As the evening's entertainment drew to its close, it was clear the Tory Brexiteers were in a mood to call for the song to be changed but not the singer.

The morning after the night before

Sajid JavidImage source, PA
Image caption,

Could Bromsgrove MP Sajid Javid succeed Theresa May whenever the time comes?

By now "febrile" had established itself as the word of the week for Westminster-watchers. But it was nowhere to be heard by the time of the following morning's news programmes.

I heard Labour's Deputy Leader, the West Bromwich East MP, Tom Watson, telling BBC Radio Four's Today programme his party was prepared to "work with the Government" to help Britain secure its Brexit deal. He wasn't calling for another referendum but neither was he "taking it off the table".

So, still no end in sight to Labour "constructive ambiguity", waiting to see which way the wind blows. Local Labour MPs keep telling me privately they have no more enthusiasm for another general election than do most voters, even though the stated position of every Opposition must always be that they want one at the earliest possible opportunity.

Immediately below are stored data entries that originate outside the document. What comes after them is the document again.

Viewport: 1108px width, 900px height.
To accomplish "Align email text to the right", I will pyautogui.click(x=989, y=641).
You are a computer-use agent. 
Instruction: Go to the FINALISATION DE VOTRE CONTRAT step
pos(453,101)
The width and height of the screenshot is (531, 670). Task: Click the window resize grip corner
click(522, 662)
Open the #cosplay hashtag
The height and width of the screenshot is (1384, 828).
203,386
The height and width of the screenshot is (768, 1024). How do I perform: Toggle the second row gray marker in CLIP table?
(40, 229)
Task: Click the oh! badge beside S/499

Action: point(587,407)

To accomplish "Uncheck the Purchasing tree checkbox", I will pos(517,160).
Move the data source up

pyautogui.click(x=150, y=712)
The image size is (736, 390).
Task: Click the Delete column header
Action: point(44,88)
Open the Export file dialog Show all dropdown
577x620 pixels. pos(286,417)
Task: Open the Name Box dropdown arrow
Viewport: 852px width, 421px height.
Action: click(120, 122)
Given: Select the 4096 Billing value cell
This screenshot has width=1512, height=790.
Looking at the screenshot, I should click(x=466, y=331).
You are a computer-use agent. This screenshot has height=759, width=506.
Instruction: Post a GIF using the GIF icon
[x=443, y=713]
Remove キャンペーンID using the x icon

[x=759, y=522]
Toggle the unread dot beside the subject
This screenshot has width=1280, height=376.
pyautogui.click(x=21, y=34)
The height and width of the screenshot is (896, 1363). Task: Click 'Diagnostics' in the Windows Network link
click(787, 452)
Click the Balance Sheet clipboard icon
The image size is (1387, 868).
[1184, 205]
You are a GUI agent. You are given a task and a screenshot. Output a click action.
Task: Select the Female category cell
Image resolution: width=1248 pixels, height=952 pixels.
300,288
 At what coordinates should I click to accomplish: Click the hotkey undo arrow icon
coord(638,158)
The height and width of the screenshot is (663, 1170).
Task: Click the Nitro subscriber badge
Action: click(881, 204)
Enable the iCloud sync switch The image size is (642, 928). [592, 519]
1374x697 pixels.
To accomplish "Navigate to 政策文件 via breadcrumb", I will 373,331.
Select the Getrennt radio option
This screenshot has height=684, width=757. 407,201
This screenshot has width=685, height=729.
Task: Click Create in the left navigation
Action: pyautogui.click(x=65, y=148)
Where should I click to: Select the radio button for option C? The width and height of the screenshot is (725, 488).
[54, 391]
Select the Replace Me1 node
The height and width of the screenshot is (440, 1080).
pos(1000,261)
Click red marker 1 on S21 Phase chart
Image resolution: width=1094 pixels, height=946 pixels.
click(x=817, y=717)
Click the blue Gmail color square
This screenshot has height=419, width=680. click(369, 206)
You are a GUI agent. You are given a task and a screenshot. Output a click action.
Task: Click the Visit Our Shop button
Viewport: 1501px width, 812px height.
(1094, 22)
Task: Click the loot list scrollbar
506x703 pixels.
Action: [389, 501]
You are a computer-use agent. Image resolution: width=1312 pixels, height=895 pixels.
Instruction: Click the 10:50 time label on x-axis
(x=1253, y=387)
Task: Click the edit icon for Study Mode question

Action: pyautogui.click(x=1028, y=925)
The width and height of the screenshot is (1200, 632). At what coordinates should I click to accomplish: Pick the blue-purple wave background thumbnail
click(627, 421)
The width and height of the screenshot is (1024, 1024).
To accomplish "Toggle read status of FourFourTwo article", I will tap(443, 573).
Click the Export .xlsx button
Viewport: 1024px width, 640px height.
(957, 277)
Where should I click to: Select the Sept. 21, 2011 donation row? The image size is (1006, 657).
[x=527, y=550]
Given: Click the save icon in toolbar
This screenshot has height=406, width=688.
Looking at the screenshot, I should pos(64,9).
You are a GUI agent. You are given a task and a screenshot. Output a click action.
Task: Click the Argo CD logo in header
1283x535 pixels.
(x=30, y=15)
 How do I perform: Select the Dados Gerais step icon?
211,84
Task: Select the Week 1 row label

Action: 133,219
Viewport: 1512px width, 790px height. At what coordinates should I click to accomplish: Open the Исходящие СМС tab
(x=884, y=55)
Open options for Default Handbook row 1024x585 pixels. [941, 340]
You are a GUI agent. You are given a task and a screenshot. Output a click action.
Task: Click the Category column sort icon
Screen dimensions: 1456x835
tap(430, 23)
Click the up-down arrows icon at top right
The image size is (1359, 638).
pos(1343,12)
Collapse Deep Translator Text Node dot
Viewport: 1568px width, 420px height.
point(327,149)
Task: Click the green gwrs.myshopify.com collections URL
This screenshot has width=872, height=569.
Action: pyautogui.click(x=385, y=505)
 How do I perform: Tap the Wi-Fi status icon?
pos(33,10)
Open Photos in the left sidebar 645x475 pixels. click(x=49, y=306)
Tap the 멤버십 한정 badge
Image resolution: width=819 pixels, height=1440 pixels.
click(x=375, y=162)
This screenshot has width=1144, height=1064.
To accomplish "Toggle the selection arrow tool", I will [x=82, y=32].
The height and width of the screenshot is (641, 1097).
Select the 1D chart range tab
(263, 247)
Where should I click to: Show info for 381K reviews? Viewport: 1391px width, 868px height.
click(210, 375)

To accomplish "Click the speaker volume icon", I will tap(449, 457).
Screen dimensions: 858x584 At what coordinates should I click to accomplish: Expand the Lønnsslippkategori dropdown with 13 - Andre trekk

Next, on BBC Two's Victoria Derbyshire show, the above-mentioned Sir Bill Cash was telling viewers he was not a rebel. He was merely supporting the outcome of the Referendum. Sitting next to him was his next door neighbour, Stafford's Conservative MP, Jeremy Lefroy, throwing his weight fully behind Mrs May's Chequers plan. The 'Common Rule Book' on the movement of industrial goods and agri-foods between the UK and the EU post-Brexit would protect jobs here while still enabling us to negotiate third party trade deals around the world.

So Mrs May looks safe for now. But who might succeed her whenever the time comes?

A recent survey of Tory supporters by the ConservativeHome website suggests the Bromsgrove MP Sajid Javid is their runaway favourite, with 22% of the vote. That's up from just 2% as recently as three months ago. This puts him comfortably ahead of Michael Gove, Jeremy Hunt, Boris Johnson, Jacob Rees-Mogg and Gavin Williamson.

The list of ex-future prime ministers seems to be getting longer all the time.